El filo dorado de tus sueños

el lenguaje no dicho

La luz de la mañana entraba por las persianas a medio cerrar de la oficina de Adrián. Afuera, la ciudad seguía su ritmo de bocinas, pasos apurados y conversaciones cortadas por el viento. Adentro, el sonido más constante era el tecleo suave de un correo que él intentaba terminar antes de la reunión con un cliente importante.

El teléfono fijo sonó una sola vez, como si quien marcó hubiera cambiado de idea. Segundos después, se escuchó el golpecito leve en la puerta y la voz de Gala:
—¿Tienes un minuto?

Adrián levantó la vista. Ella estaba apoyada en el marco de la puerta, con una carpeta gruesa bajo el brazo y una taza de café que parecía recién servida. Llevaba esa expresión que mezclaba determinación y un ligero reto.

—Entra —dijo él, dejándose caer en el respaldo de la silla.

Ella puso la carpeta sobre el escritorio, lo bastante cerca como para que él pudiera abrirla de inmediato. No lo hizo. Prefirió mirarla primero, intentando leer en su rostro la urgencia que ella todavía no expresaba.

—Estuve revisando el plan que dejamos pendiente anoche —empezó Gala—. Creo que hay una forma de optimizarlo sin comprometer el cierre.

Adrián asintió y abrió la carpeta. Las hojas estaban llenas de anotaciones en tinta azul y verde, con flechas, recuadros y tachones que hablaban de varias horas de trabajo extra. Él pasó la mano sobre uno de los diagramas, como si eso ayudara a entenderlo mejor.

—Esto es… —se detuvo un segundo, buscando la palabra exacta—. Inteligente.

Gala sonrió apenas. Sabía que Adrián no regalaba elogios, y cuando lo hacía, tenían un peso distinto. Se sentó frente a él, sin dejar de mirarlo mientras explicaba los cambios: un recorte de tiempos aquí, una redistribución de recursos allá, un movimiento que, si todo salía bien, podía darles un margen de ventaja sobre la competencia.

Mientras ella hablaba, Adrián se descubrió pensando en algo que no tenía que ver con el proyecto: la facilidad con la que ella convertía problemas grandes en retos posibles. No lo dijo, pero le pareció que esa era una de las razones por las que habían logrado tanto en tres años.

—¿Y si el cliente no lo acepta? —preguntó, no tanto por dudar, sino por explorar el escenario.
—Entonces improvisamos —respondió ella, con una seguridad que desarmaba cualquier resistencia—. Pero estoy casi segura de que va a aceptar.

Se hizo un silencio breve. Afuera, alguien reía en el pasillo. Gala bajó la mirada hacia la carpeta, como si quisiera darle un último repaso antes de ceder el turno a otra conversación. Adrián, sin embargo, no se movió.

—¿Te pasa algo? —preguntó él, sin una razón clara, solo porque percibía un matiz diferente en ella esa mañana.
—No, nada. —Ella sonrió rápido, aunque no del todo convincente—. Supongo que dormí menos de lo que debería.

Él no insistió.
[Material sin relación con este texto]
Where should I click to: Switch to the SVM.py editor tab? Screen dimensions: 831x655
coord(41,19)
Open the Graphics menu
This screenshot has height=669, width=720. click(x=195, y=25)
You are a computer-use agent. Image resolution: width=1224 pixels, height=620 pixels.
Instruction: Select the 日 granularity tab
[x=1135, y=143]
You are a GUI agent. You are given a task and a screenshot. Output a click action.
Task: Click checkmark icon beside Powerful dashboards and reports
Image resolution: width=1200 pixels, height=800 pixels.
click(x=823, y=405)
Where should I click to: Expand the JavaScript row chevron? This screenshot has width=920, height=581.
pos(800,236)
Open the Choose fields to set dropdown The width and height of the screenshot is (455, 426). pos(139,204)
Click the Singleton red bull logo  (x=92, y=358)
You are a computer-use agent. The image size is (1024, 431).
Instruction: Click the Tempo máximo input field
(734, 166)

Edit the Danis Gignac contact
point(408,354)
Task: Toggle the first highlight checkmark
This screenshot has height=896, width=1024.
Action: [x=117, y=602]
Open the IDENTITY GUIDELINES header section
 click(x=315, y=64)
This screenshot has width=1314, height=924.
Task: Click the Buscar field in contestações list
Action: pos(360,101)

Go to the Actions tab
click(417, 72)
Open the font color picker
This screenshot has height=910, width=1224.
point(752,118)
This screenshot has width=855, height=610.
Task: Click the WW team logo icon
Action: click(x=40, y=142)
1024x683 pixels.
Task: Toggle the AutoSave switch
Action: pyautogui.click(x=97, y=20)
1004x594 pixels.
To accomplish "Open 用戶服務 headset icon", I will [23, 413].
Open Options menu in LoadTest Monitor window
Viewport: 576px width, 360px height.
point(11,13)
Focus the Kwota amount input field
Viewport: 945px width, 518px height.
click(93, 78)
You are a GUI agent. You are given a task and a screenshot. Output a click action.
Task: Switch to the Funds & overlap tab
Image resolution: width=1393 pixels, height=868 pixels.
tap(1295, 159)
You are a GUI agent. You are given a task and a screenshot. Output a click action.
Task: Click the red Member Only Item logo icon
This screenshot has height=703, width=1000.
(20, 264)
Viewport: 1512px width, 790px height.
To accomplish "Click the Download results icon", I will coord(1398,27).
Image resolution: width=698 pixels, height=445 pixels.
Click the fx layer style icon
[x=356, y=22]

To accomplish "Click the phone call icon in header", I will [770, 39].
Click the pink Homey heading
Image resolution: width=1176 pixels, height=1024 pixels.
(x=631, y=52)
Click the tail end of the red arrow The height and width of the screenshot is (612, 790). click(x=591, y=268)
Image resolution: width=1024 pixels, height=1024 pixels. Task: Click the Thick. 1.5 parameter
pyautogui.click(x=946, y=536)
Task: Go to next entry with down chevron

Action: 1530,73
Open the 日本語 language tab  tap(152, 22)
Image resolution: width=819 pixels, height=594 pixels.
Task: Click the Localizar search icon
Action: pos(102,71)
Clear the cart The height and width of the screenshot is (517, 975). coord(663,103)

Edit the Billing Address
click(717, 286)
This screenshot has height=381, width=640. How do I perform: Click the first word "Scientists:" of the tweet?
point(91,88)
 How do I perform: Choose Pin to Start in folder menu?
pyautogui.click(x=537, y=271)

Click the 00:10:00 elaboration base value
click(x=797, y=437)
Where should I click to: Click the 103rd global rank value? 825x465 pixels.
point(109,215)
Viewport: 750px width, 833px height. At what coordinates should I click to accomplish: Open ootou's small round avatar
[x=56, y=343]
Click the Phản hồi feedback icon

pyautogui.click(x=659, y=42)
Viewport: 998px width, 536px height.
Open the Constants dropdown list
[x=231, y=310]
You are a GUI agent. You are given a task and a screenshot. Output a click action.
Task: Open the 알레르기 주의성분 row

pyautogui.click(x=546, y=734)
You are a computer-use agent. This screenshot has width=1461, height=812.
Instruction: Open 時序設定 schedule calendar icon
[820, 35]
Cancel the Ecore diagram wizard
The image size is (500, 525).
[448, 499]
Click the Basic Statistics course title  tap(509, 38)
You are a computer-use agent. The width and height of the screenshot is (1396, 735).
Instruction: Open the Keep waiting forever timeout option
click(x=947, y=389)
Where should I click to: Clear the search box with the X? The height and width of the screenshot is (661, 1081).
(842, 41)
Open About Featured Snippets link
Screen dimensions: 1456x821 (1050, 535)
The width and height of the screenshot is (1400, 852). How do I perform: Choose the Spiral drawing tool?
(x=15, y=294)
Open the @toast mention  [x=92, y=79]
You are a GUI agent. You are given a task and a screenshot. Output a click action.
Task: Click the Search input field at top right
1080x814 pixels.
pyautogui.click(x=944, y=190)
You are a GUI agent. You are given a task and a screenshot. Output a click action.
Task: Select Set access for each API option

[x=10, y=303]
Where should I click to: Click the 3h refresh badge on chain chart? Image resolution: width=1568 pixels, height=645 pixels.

Se conocían lo suficiente para saber cuándo no forzar las respuestas.

El resto de la mañana fue una sucesión de correos, llamadas y ajustes al plan. A media mañana, se encontraron en la sala de juntas para una reunión improvisada con otro departamento. Sentados uno al lado del otro, tomaban notas, compartían miradas rápidas cada vez que alguien decía algo poco realista, y coordinaban en silencio cómo responder.

—Es como si ustedes dos hablaran en un idioma que nadie más entiende —comentó uno de los jefes de área, en tono de broma, al salir de la sala.
—Solo es práctica —respondió Gala, sin darle demasiada importancia.

Antes de la hora de comida, Adrián pasó por su oficina y encontró la carpeta ya actualizada sobre su escritorio. Había un post-it amarillo con letra apretada: “Si no lo ves claro, lo hablamos después.”

Él lo leyó, lo dobló y lo guardó en el cajón, sin saber bien por qué no lo tiraba como hacía con otros.

El día continuó. Entre tareas, llamadas y un par de chistes sueltos por mensaje interno, el proyecto fue tomando forma. Cuando el reloj marcó las seis, la oficina empezó a vaciarse. Gala pasó por su puerta para despedirse.

—¿Mañana a las nueve? —preguntó ella.
—A las nueve.

Ella se fue. Adrián se quedó mirando unos segundos el pasillo vacío, preguntándose por qué, después de tres años de trabajar así de bien juntos, todavía había momentos que parecían nuevos.